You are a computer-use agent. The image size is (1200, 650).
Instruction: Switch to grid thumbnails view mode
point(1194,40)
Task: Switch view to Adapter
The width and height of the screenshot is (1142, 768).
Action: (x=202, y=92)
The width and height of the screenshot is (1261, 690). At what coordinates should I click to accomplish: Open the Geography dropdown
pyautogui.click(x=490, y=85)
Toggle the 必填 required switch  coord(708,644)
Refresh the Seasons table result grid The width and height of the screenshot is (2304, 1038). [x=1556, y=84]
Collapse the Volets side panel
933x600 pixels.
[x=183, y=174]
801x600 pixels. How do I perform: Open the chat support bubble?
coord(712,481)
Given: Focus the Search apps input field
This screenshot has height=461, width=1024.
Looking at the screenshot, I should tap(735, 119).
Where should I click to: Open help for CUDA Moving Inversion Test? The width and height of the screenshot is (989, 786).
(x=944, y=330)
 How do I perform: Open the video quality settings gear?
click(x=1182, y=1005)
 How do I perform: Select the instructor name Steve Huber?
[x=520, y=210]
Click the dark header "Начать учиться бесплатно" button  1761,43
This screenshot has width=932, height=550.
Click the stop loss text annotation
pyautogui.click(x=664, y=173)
______________________________
## [WHAT THE EXERCISE ASKS]
The reply must consist solely of the lines from the one containing "801x600 pixels. How" through the last line of the data, reproduced exactly.

## [OUTPUT FOR THIS TASK]
801x600 pixels. How do I perform: Open the chat support bubble?
coord(712,481)
Given: Focus the Search apps input field
This screenshot has height=461, width=1024.
Looking at the screenshot, I should tap(735, 119).
Where should I click to: Open help for CUDA Moving Inversion Test? The width and height of the screenshot is (989, 786).
(x=944, y=330)
 How do I perform: Open the video quality settings gear?
click(x=1182, y=1005)
 How do I perform: Select the instructor name Steve Huber?
[x=520, y=210]
Click the dark header "Начать учиться бесплатно" button  1761,43
This screenshot has width=932, height=550.
Click the stop loss text annotation
pyautogui.click(x=664, y=173)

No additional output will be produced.